### [Task brief]
Quote the part of the case study text that begins with the words containing "Our legacy product" and ends with "the season unfolded.", copying it exactly.

Following Granular’s acquisition of a nitrogen management product, I led the redesign of its crop planning workflows for the new Granular Agronomy platform. By replacing manual, field-by-field data entry with streamlined bulk actions, I eliminated the efficiency bottlenecks of the legacy system, allowing agronomists to generate nitrogen prescriptions across their operations with greater precision and efficiency.
Role
Lead Product Designer
Team
1 product manager
1 engineering lead
1 data scientist
TIMELINE
2019 - 2020
Note: Since I’ve left the company, Granular Agronomy and this feature has been incorporated into another product line.
To generate precise nitrogen prescriptions, our science model requires users to enter detailed field information, from crop activities to seed types and yield goals. This task falls to agronomists, or 'crop consultants' who manage these complex data requirements and generate science-based prescriptions for their farmers' fields.
Our legacy product suffered from rigid workflows that couldn't handle the inherent volatility of a farming season. It lacked the flexibility agronomists needed to pivot plans for their clients as weather and logistics changed on the fly.
In the redesigned tool on the new Granular Agronomy platform, I replaced the manual, field-by-field entry process with application-centric views and bulk actions. This allowed agronomists to build complex plans for entire farming operations in minutes and, more importantly, adapt them in seconds as the season unfolded.
Encirca (Legacy product)
In the legacy product, users created "crop plans" and applied it to fields. In theory, this allowed for bulk planning, but made it incredibly difficult to make field-by-field adjustments to keep up with changes in the real world. For agronomists managing 150+ fields, this was an administrative burden.
Granular AgronomY
We reimagined the tool to prioritize efficiency, allowing agronomists to both quickly enter crop activities during the planning phase and perform bulk adjustments in-season.
Because soil conditions vary across a single field, farmers use variable rate prescriptions to apply precise amounts of fertilizer exactly where needed. These prescriptions are spatial maps—often created by agronomists using specialized software—that divide a field into 'management zones'. Once loaded into a GPS-equipped tractor, the map automatically guides the machinery to dispense the optimal amount of fertilizer for each zone, maximizing yield while reducing waste.
Skip to the bottom to see more fun farm photos :D
We started by digging into user needs through interviews with agronomists and farmers, as well as a deep dive into support tickets and feedback from users of the legacy product. We learned that an agronomist's work is highly seasonal, falling into three key stages: planning during the pre-season, making adjustments during the growing season, and analyzing results post-harvest.
For the initial launch, we focused on the two most critical stages of the agronomist’s year: pre-season planning and in-season adjustments.
Phase 1: Pre-Season Planning
During the quiet pre-season, agronomists plan out the year by recording crop activities, seed types, and yield goals. They generate initial prescriptions to give farmers an idea of how much fertilizer to order.
How can we make it easy for agronomists to enter information about each field so that they can generate rough nitrogen plans for each field?
Phase 2: In-season adjustments
Once the growing season starts, the "perfect" plan rarely survives. If a storm hits, planting dates for 50 fields might shift simultaneously. During this time, agronomists spend most of their days out in the fields, not behind a desk.
How can we make it easy for agronomists to make changes to planned activities that may span multiple fields?
Before putting together mocks, I facilitated a workshop with our team of designers, PM, engineers, and data scientist. We began by reviewing research findings, followed by an Object Oriented UX exercise.

### [Information supplied]

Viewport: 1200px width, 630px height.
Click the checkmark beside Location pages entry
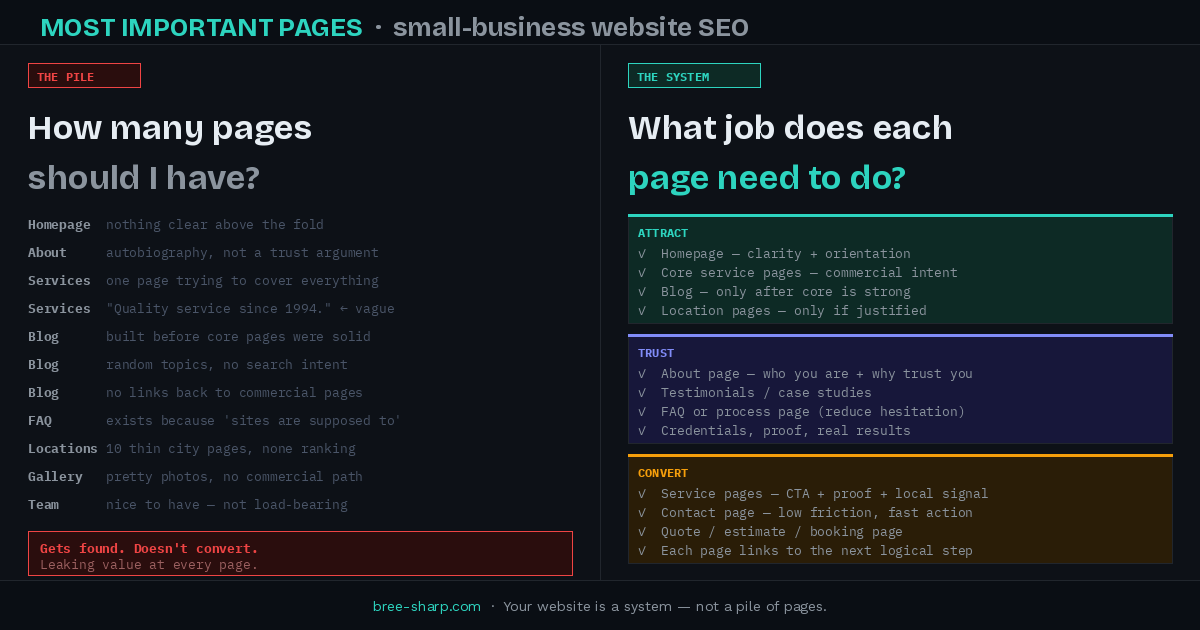[641, 310]
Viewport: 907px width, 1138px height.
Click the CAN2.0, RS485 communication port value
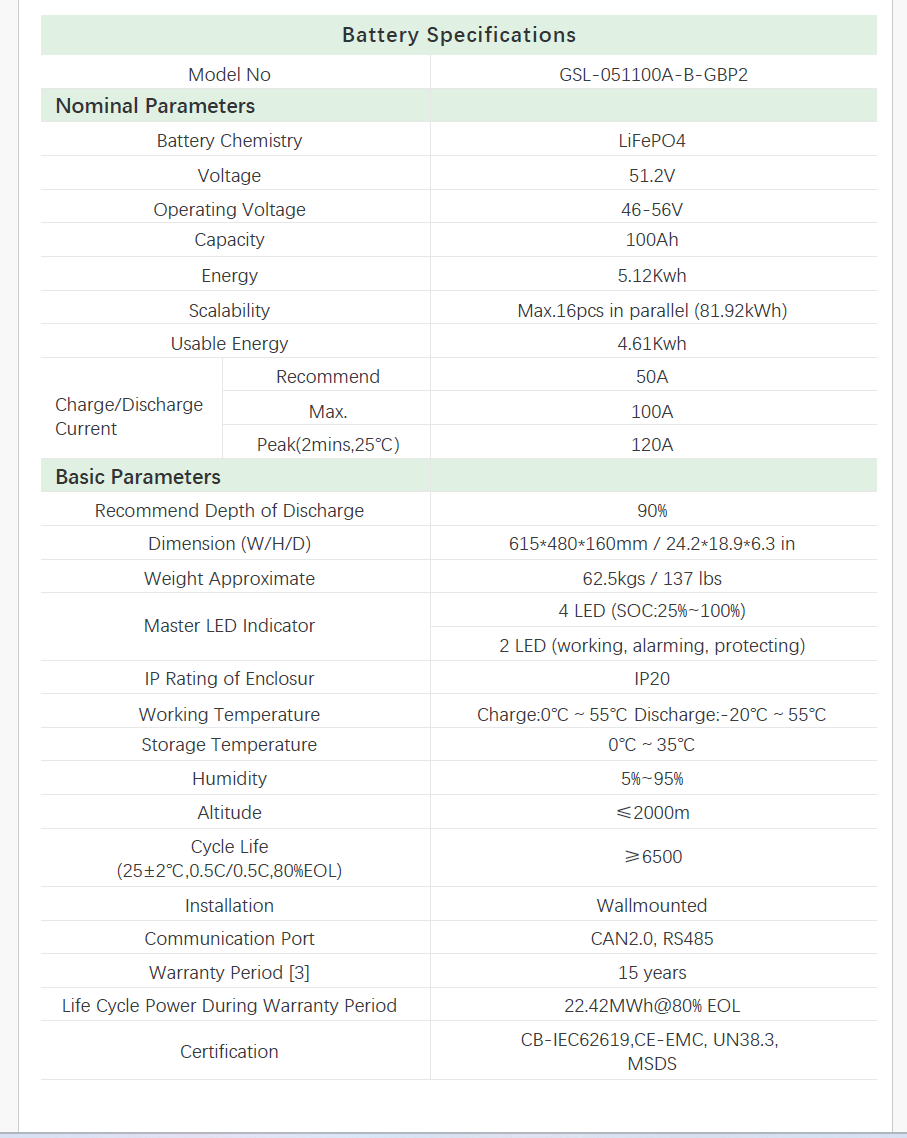pos(652,939)
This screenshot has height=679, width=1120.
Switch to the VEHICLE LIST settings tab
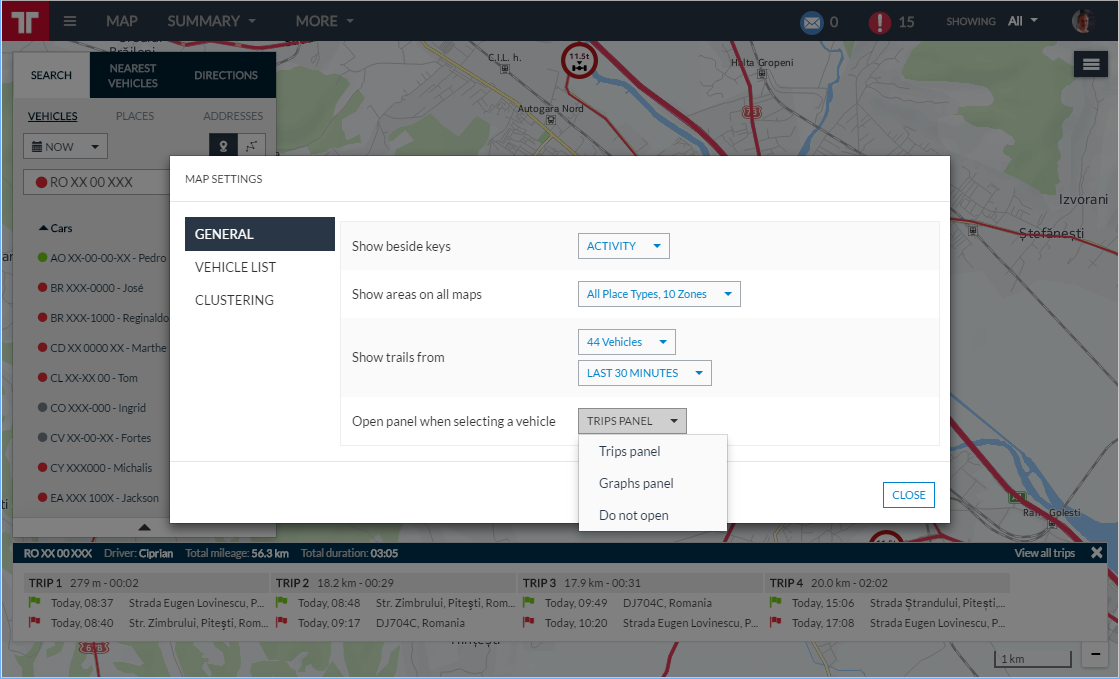(x=235, y=267)
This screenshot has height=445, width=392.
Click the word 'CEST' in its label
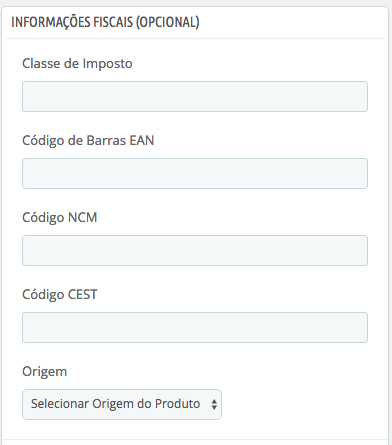pyautogui.click(x=83, y=294)
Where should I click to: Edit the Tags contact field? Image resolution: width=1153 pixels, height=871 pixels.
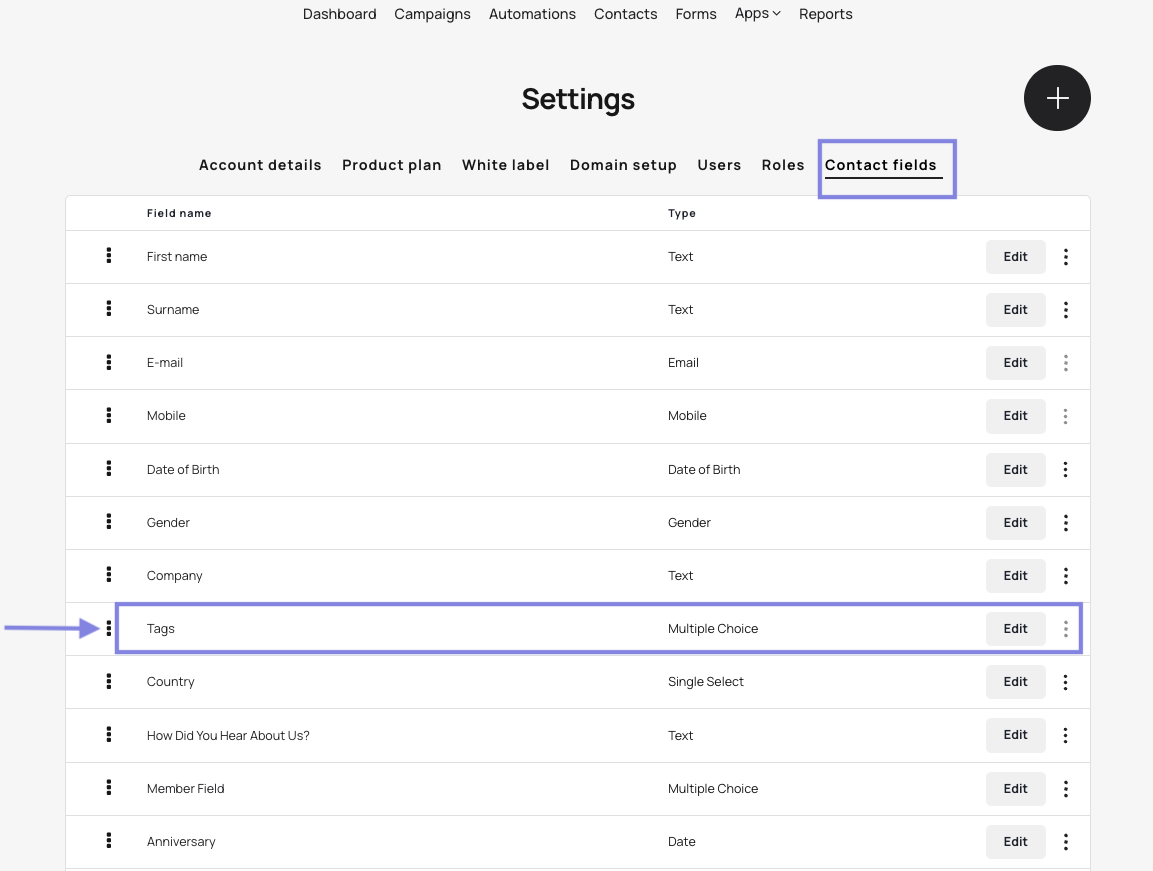(1015, 629)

### [Written solution]
Our legacy product suffered from rigid workflows that couldn't handle the inherent volatility of a farming season. It lacked the flexibility agronomists needed to pivot plans for their clients as weather and logistics changed on the fly.
In the redesigned tool on the new Granular Agronomy platform, I replaced the manual, field-by-field entry process with application-centric views and bulk actions. This allowed agronomists to build complex plans for entire farming operations in minutes and, more importantly, adapt them in seconds as the season unfolded.